*DESCRIPTION OF THE TASK*.
Once you find the line with "792x612 pixels." in the entries below, return exactly every line from it through the line with "Task: Uncheck Windows-subsysteem".

*** Opening of INPUT FOR THIS TASK ***

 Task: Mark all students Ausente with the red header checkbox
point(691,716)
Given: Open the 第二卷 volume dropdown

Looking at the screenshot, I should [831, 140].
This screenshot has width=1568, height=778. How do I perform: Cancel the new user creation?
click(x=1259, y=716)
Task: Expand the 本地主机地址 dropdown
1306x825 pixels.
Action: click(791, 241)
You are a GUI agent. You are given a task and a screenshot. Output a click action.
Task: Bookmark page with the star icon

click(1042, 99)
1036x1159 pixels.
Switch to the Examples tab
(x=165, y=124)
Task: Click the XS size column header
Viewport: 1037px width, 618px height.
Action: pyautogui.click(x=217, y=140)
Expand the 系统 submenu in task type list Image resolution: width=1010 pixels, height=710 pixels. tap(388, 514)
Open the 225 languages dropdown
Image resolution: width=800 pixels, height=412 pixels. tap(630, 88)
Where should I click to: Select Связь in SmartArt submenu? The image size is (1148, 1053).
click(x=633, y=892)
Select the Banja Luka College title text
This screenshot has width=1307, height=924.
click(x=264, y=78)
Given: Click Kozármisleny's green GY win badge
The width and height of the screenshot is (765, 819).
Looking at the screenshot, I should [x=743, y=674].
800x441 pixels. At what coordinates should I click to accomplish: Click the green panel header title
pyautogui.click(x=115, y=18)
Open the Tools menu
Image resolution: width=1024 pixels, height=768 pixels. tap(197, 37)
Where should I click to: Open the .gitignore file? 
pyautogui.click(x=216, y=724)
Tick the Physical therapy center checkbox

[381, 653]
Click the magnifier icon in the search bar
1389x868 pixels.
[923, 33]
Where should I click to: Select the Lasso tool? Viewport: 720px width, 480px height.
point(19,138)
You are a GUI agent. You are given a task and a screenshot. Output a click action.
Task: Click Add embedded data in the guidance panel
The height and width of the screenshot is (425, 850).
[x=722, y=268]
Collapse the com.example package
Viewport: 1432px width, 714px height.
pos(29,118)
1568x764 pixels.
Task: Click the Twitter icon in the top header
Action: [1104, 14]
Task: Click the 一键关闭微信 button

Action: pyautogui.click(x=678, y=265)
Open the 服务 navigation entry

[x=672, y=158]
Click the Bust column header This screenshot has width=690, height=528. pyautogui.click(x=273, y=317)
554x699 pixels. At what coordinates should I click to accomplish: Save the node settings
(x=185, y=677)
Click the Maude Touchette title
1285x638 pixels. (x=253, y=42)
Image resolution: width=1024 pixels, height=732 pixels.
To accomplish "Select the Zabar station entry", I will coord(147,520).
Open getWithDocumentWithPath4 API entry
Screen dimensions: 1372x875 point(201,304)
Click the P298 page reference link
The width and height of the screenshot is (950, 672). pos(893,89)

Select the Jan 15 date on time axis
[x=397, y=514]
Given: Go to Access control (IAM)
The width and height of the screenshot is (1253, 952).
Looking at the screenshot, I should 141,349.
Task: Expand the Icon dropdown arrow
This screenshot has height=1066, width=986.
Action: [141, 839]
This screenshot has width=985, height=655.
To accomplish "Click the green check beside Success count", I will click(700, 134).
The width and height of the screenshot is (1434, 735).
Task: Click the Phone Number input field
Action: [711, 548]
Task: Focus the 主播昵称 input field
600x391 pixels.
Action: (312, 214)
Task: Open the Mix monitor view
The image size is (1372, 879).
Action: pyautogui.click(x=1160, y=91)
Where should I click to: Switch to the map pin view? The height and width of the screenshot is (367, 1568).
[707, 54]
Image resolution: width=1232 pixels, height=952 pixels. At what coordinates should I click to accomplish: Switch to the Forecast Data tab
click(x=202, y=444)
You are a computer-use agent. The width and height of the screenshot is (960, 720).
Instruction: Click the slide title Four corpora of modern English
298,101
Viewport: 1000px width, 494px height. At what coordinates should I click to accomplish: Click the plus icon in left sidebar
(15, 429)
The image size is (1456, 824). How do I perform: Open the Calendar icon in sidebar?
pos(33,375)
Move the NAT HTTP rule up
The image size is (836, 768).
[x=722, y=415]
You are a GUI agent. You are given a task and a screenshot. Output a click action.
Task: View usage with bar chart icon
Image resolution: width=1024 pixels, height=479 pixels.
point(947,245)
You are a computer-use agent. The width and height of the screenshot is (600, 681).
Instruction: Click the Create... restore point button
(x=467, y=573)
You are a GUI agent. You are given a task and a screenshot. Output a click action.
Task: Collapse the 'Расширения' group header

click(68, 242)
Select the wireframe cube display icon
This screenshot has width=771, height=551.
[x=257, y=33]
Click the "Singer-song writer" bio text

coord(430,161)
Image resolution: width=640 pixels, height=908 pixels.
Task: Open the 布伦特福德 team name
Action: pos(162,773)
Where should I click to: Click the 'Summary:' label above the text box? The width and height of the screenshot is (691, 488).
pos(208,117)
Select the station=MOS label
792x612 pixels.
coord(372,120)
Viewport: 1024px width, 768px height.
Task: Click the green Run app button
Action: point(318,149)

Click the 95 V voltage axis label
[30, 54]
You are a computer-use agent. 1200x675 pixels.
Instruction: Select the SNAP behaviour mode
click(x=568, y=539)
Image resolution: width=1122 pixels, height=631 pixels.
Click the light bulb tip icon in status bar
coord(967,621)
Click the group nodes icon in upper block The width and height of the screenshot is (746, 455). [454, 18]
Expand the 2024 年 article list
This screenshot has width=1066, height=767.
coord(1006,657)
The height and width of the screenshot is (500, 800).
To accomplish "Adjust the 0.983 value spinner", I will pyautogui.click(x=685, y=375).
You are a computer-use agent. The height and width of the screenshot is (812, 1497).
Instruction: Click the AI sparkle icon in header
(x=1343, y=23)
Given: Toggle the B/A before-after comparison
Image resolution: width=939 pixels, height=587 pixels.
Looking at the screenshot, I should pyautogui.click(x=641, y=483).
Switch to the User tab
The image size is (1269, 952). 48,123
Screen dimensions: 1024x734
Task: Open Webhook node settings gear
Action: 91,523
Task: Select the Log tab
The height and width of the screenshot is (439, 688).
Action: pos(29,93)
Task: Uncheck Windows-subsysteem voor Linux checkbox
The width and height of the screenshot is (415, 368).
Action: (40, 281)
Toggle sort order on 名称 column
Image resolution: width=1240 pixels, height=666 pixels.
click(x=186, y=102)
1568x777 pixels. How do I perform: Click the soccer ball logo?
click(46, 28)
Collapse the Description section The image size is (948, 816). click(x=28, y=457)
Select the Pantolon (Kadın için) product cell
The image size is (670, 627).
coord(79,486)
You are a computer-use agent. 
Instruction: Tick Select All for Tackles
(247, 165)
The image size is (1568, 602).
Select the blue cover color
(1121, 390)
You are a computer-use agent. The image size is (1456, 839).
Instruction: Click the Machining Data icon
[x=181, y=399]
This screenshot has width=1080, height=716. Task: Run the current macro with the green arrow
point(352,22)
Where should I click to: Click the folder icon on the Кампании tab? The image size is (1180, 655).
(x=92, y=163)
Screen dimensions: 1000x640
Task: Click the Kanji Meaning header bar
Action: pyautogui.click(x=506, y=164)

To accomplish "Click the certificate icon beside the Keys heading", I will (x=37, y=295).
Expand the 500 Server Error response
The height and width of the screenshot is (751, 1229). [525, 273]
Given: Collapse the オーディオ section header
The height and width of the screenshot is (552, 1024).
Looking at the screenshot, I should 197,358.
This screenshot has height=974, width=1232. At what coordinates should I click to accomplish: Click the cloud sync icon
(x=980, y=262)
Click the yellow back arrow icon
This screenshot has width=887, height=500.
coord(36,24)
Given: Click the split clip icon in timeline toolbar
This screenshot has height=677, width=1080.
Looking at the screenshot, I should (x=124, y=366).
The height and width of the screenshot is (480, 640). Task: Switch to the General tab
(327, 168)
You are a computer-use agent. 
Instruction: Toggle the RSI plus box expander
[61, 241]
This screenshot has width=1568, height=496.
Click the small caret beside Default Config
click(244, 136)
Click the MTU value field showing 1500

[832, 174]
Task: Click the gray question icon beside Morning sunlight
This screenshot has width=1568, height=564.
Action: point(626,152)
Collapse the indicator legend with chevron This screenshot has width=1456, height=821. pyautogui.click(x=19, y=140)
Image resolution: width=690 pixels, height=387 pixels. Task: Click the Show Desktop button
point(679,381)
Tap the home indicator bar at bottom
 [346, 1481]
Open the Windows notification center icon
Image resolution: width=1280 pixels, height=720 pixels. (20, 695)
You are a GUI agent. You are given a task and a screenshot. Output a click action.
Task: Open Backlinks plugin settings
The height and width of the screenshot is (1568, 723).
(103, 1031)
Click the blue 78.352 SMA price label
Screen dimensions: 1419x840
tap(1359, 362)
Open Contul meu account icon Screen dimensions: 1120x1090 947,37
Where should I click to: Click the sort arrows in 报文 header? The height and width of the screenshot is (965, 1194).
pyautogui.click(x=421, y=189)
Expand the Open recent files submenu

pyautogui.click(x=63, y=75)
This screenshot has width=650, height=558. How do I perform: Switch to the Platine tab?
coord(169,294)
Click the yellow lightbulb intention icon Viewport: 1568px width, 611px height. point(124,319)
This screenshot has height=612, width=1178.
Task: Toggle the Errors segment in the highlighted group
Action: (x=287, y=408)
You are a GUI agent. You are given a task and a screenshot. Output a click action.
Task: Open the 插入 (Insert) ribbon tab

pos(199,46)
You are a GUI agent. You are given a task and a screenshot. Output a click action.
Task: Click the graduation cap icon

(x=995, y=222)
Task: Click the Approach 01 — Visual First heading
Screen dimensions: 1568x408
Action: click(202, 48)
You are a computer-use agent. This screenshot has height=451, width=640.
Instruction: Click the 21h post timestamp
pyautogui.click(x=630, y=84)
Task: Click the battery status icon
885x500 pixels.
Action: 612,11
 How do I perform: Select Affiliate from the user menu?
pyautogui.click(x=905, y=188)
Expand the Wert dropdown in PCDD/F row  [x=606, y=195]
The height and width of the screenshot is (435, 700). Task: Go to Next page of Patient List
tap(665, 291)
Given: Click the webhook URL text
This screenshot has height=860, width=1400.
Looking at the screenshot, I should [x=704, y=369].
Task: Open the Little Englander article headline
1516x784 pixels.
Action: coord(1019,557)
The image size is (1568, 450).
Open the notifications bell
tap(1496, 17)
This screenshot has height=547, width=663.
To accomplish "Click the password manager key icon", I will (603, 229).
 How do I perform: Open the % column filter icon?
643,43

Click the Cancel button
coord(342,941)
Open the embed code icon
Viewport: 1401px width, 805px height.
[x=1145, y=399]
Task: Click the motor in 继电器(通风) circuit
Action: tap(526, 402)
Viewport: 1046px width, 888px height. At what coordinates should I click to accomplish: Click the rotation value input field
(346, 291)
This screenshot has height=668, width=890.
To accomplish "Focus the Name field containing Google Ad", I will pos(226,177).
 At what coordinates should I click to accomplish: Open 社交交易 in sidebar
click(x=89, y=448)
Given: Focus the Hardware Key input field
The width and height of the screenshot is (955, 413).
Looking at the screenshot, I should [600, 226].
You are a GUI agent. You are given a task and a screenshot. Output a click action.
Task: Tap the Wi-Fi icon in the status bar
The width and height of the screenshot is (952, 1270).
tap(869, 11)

*** Close of INPUT FOR THIS TASK ***

*RESULT OF THIS EXERCISE*.
792x612 pixels.
coord(372,120)
Viewport: 1024px width, 768px height.
Task: Click the green Run app button
Action: point(318,149)

Click the 95 V voltage axis label
[30, 54]
You are a computer-use agent. 1200x675 pixels.
Instruction: Select the SNAP behaviour mode
click(x=568, y=539)
Image resolution: width=1122 pixels, height=631 pixels.
Click the light bulb tip icon in status bar
coord(967,621)
Click the group nodes icon in upper block The width and height of the screenshot is (746, 455). [454, 18]
Expand the 2024 年 article list
This screenshot has width=1066, height=767.
coord(1006,657)
The height and width of the screenshot is (500, 800).
To accomplish "Adjust the 0.983 value spinner", I will pyautogui.click(x=685, y=375).
You are a computer-use agent. The height and width of the screenshot is (812, 1497).
Instruction: Click the AI sparkle icon in header
(x=1343, y=23)
Given: Toggle the B/A before-after comparison
Image resolution: width=939 pixels, height=587 pixels.
Looking at the screenshot, I should pyautogui.click(x=641, y=483).
Switch to the User tab
The image size is (1269, 952). 48,123
Screen dimensions: 1024x734
Task: Open Webhook node settings gear
Action: 91,523
Task: Select the Log tab
The height and width of the screenshot is (439, 688).
Action: pos(29,93)
Task: Uncheck Windows-subsysteem voor Linux checkbox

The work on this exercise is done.